Marie Myung-Ok Lee’s “The Evening Hero” examines the life of a doctor forced to leave Korea to start again in America.

By
Eve Glasberg
August 11, 2022

The Evening Hero, by Marie Myung-Ok Lee, writer-in-residence at the Center for the Study of Ethnicity and Race, and an instructor in the Undergraduate Writing Program, is a novel that follows the life of a Korean immigrant, Dr. Yungman Kwak, by moving back and forth between the past and the present.

For the last 50 years, Kwak has worked at Horse Breath’s General Hospital, where, as an obstetrician, he treats the women and babies of his small, rural Minnesota town. He arrived in America after the Korean War, forced to leave behind his family, ancestors, and village. But his life is built on a lie, and one day, a letter arrives that threatens to expose it. Yungman’s existence is thrown into chaos, as he begins to question the assumptions on which his life is built—the so-called American dream, with the abject failure of its health-care system, patients and neighbors who perpetuate racism, and a flawed town.

Lee discusses the Evening Hero with Columbia News, as well as how essential reading is for writers, which books she recommends for end-of-summer reading, and her ideal dinner guests.

What inspired you to write this book?

This book took me 18 years to research and write, so it changed quite a bit. But from the beginning, I was curious about exploring if it’s ever too late to try to find meaning in life—hence, the “evening hero” of the book’s title. After the 2016 election, and watching the rise in anti-Asian hate, I looked more explicitly at how racism and trauma inform everyday life, even for someone who thinks he doesn’t experience much racism at all.
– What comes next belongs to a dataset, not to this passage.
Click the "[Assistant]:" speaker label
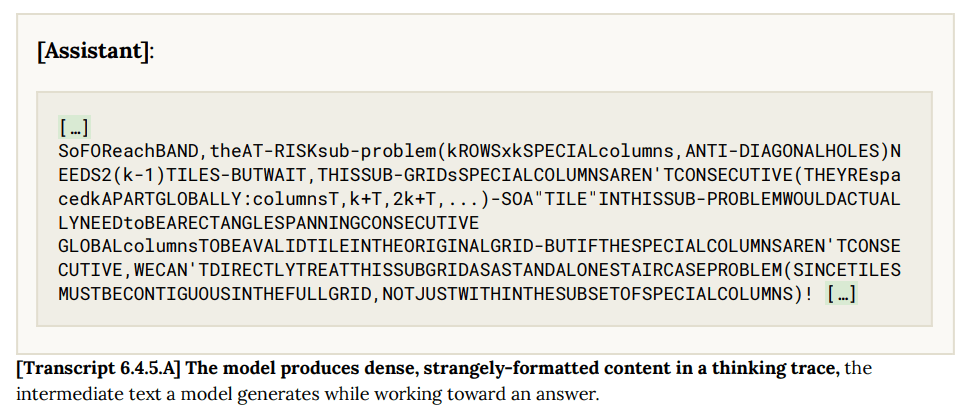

The Evening Hero by Columbia University Instructor Marie Myung-ok Lee

How does the intersection of writing and teaching affect you?

I like to encourage my students to take risks—and fail. The only way you know something doesn’t work is to feel it, and now is the time to do it. But nothing is 100%; my job is also to show students the ways in which their work is working, even if it’s just, say, a sentence or two, or just the idea. Being so immersed in my students’ work means that when I’m teaching, I don’t get that deep into my own. I usually spend the summers doing my writing, and/or going to a residency during spring break.
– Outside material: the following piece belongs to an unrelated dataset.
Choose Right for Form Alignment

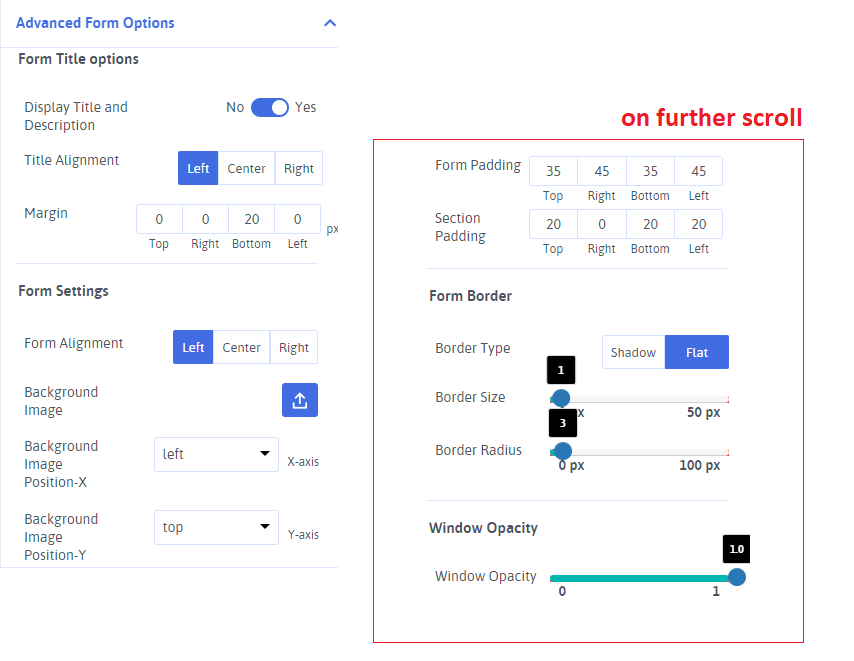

How important to the craft of writing is reading?

Essential! You can’t write well without reading. All great writers I know started out as readers. Also, my son with autism, now 22, was thought to have little comprehension, but while they were reading Goodnight, Moon to him at school, it was apparent something was happening on a certain level. When he was a teenager, I started reading age-appropriate work to him, like Helen Macdonald’s memoir, H is for Hawk, and Heavy, Kiese Laymon’s memoir, and he would get a dreamy look on his face.

What have you read lately that you would recommend, and why?
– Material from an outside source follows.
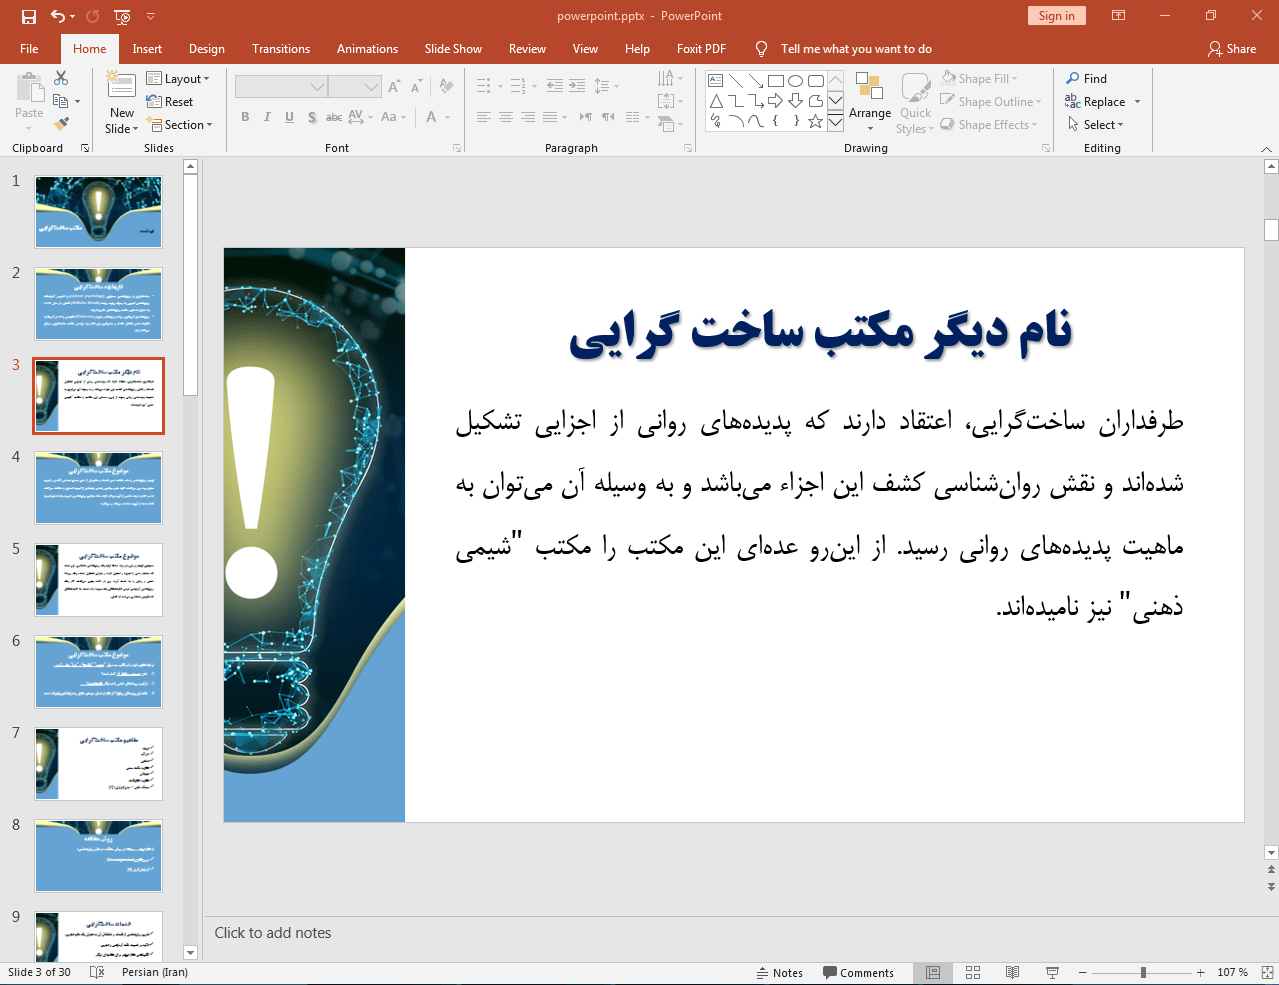Fit slide to current window icon
The height and width of the screenshot is (985, 1279).
point(1267,972)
Skinship by Yoon Choi, an astonishing collection of linked short stories of Koreans, mostly in middle age, with their past catching up to them, trying to get by in America. Like the best of Raymond Carver, these stories work with the intricate and intimate details, like the way in Korean culture that food is used as an expression of love.

Also, the novel Devil House by John Darnielle. It’s about a true crime writer. I'm listening to the audiobook. Not surprisingly, Darnielle—singer-songwriter of the Mountain Goats—has a perfect voice for the narrator.

What's next on your reading list?

I’m reading a terrific forthcoming novel, Skull Water, by Heinz Insu Fenkl, which is set in South Korea in the 1950s and 1970s, and is an intergenerational tale, a coming-of-age story about identity and displacement.

What are you working on now?

Since The Evening Hero just came out in late May, I’m largely occupied with touring for it. Also, my son with autism, who hasn’t been able to communicate all these years, has suddenly begun to express himself through pointing at letters and typing. He wants to write a book and, in fact, has started. He’s about 30 pages into it. That’s largely been my summer! To give you an idea, as recently as December of 2021, when he and I appeared on Dr. Sanjay Gupta’s CNN show about marijuana and autism, most experts believed my son did not really have language, and could not read.

You're hosting a dinner party. Which three writers, dead or alive, would you invite, and why?

George Eliot because Middlemarch was instrumental to The Evening Hero. George Sand because she was one of the few 19th-century women in France who dared to wear men's clothing without a permit, as it was sturdier, more practical, more comfortable, less expensive than women’s clothes—particularly for the nobility—and it probably had pockets. The third George would be my colleague, History Professor George Chauncey, just to keep all the Georges guessing.